As far as I know, DNG files must be linear (without gamma correction). My question is whether the converted TIF file is always linear or not. Does Photoshop / Camera Raw make a gamma correction for TIF files?

I would be happy to receive help for this matter.
Better,
Hans

calculation and analysis – Infinite complex of hypergeometric + gamma function

I am trying to solve an integral that gives a hypergeometric function + gamma function. The fact is that my values ​​of not (see the code below) are integers, so n = 1,2,3,4 .... But that gives a complex singularity when I want to introduce the value of not in the expression once the integral has already been calculated.

F[r_, k_, kl_, n_] : = Sin[k*kl*r]/ (k ^ 2 * r) * k ^ -n
L & # 39; Integration[r_, kl_, n_, m_] : =
Supposing[{kl > 0, n > 0, r > 0, m > 0}, 
   Integrate[f[r, k, kl, n], {k, 1, m}]]// FullSimplify

a function[r_] : = Integration[r, kl, n, Infinity] // FullSimplify
a function[r]

The result is:

-kl (kl r) ^ n Cos[(n [Pi]) / 2]Gamma[-1 - n] + (
kl HypergeometricPFQ[{-(n/2)}, {3/2, 1 - n/2}, -(1/4) kl^2 r^2]) / not

So Mathematica can solve the integral for any value of not.
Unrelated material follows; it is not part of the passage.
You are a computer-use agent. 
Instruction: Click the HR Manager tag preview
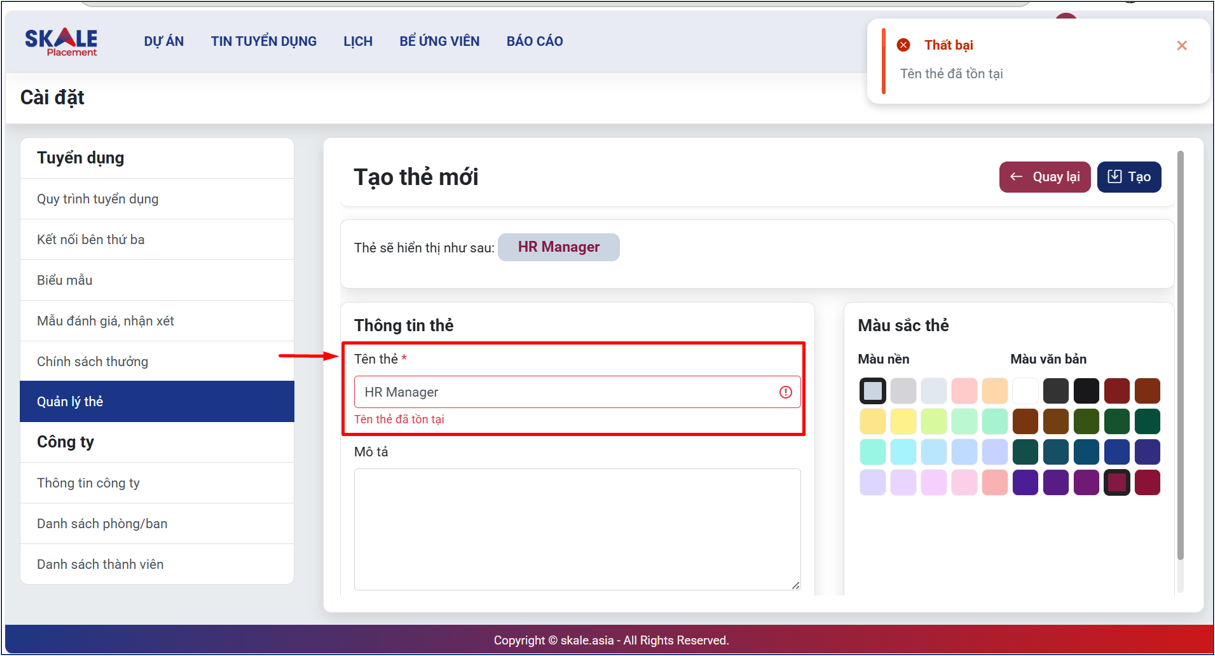click(x=559, y=247)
But when I substitute in this expression the value of not that I want then I get a singularity (of course, because of the gamma function and the hypergeometric function)

-kl (kl r) ^ n Cos[(n [Pi]) / 2]Gamma[-1 - n] + (
kl HypergeometricPFQ[{-(n/2)}, {3/2, 1 - n/2}, -(1/4) kl^2 r^2]) /
not /. n -> 2

I receive

Infinity :: indet: Undetermined expression ComplexInfinity + ComplexInfinity encountered.
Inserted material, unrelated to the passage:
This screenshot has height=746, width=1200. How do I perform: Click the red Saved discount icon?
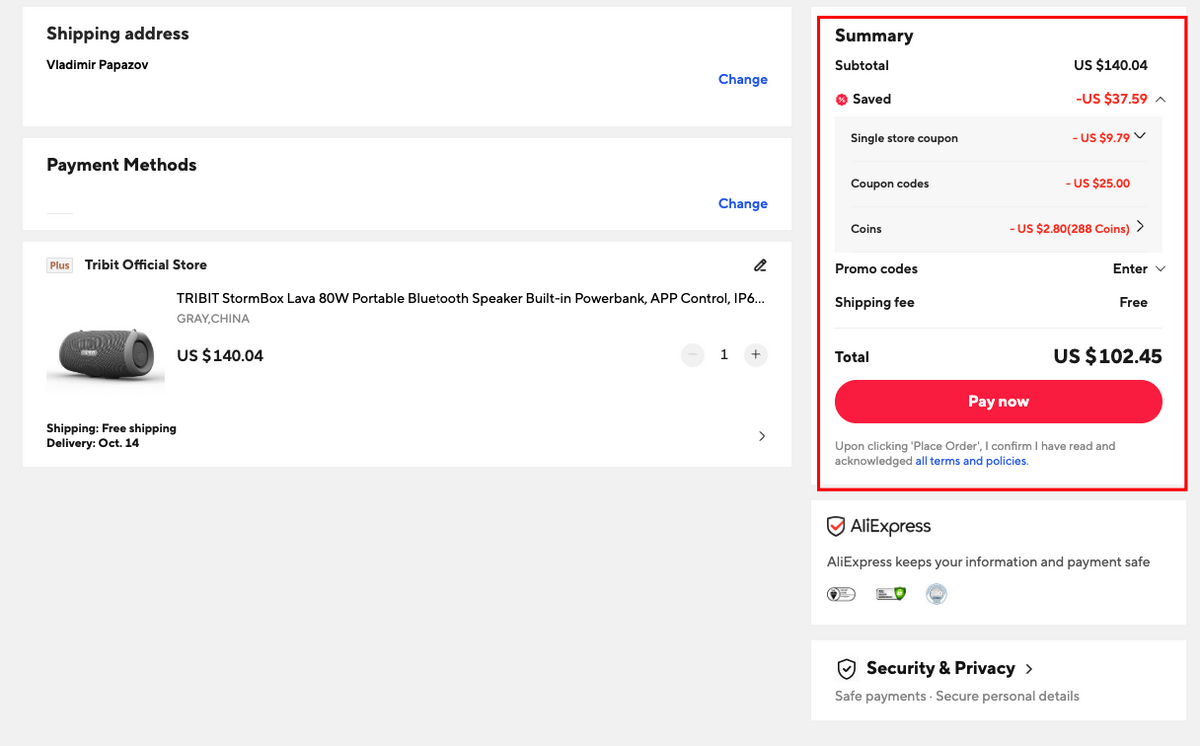(842, 99)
But I do not underestimate because if I realize the integral given the value of not already, so I get an analityical expression for that

F[r_, k_, kl_, n_] : = Sin[k*kl*r]/ (k ^ 2 * r) * k ^ -n
L & # 39; Integration[r_, kl_, n_, m_] : =
Supposing[{kl > 0, n > 0, r > 0, m > 0}, 
   Integrate[f[r, k, kl, n], {k, 1, m}]]// FullSimplify

a function[r_] : = Integration[r, kl, 2, Infinity] // FullSimplify
a function[r]

I receive:

(kl r Cos[kl r] +
kl ^ 3 r ^ 3 CosIntegral[kl r] + (2 - kl ^ 2 r ^ 2) Sin[kl r]) / (6 r)
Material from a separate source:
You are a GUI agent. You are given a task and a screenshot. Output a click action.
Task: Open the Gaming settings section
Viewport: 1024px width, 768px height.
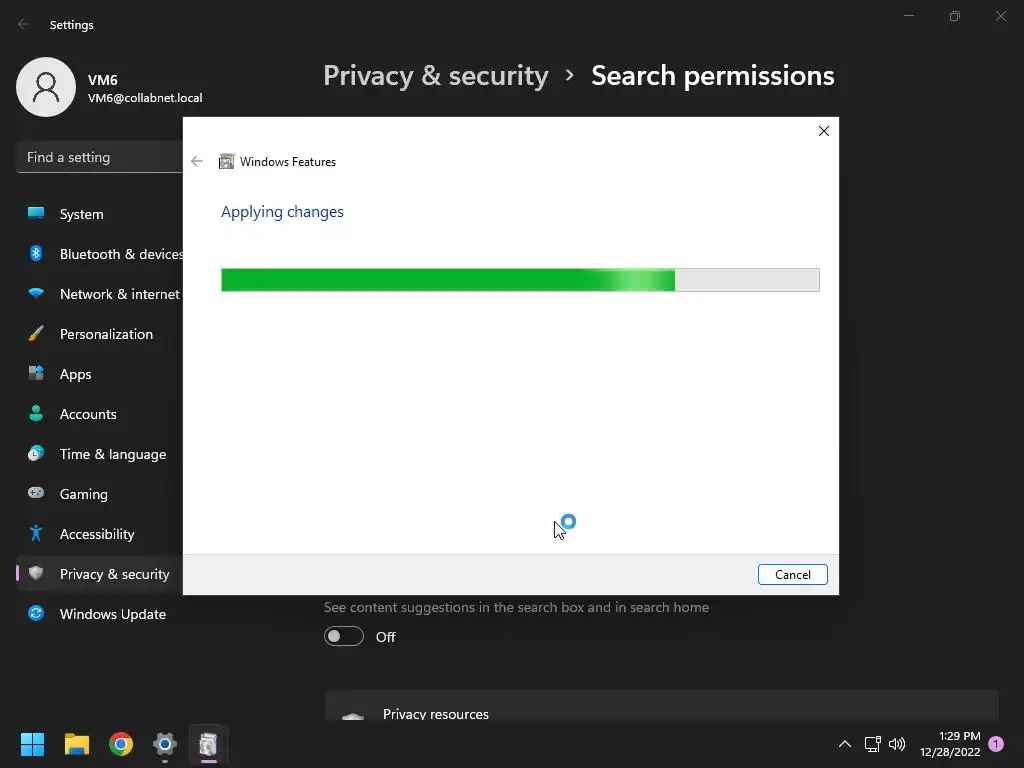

And there is no kind of singularity in this expression. My question is this: there is a way to get a general expression in terms of variable not, without having a singular behavior as it is due to the gamma and the hypergeometric function? Mathematica can simplify this expression in order to cancel the divergences?

Ag.algebraic geometry – Is there any manual proof that $ Gamma ( mathbb {C} P ^ n, E) $ is a finite dimension for a holomorphic vector bundle $ E $?

Please let me know if this question is appropriate for Mathoverflow.

Let $ E $ to be a finite holomorphic vector beam (or more generally a coherent analytic sheaf) on a compact and complex manifold $ X $. By the theorem of finitude of Cartan-Serre, cohomology $ H ^ q (X, E) $ is a finite dimensional vector space for any $ q $, and in particular the space of the global sections $ Gamma (X, E) = H ^ 0 (X, E) $ is of finite dimension.

The proof is based on Hodge's theory or on the properties of Frechet's spaces.

My question is, if we only consider $ X = mathbb {C} P ^ n $, could we prove that $ Gamma ( mathbb {C} P ^ n, E) $ is the finite dimension by a direct, elementary computation?

statistics – Moment method with gamma distribution

I am more confused as to a specific step in getting the MOM than to completely get the MOM:

Given a random sample of $ Y_1, Y_2, …, Y_i $ ~ $ Gamma ( alpha, beta) $ find the mother

So I found the population and examples of moments

$ u_1 ^ {$ = alpha beta $
$ u_2 ^ {+ # 39;} = sigma ^ 2 + mu ^ 2 = alpha ^ 2 beta ^ 2 + alpha beta ^ 2 $
$ m_1 ^ { #} = highlight Y $

$ m_2 ^ {} = {frac {1} {n} sum_ {i = 1} ^ {n} Y_i ^ 2 $

solve for $ hat alpha_ {MOM} $ I receive $ hat alpha_ {MOM} = frac { overline Y} { beta} $

The solutions say that it ends up being equal to:

$ hat alpha_ {MOM} = frac { frac {1} {n} ( sum_ {i = 1}

I think I forget a property because I do not know how they transformed the initial $ hat alpha_ {MOM} $ equation in the 2nd $ hat alpha_ {MOM} $ equation.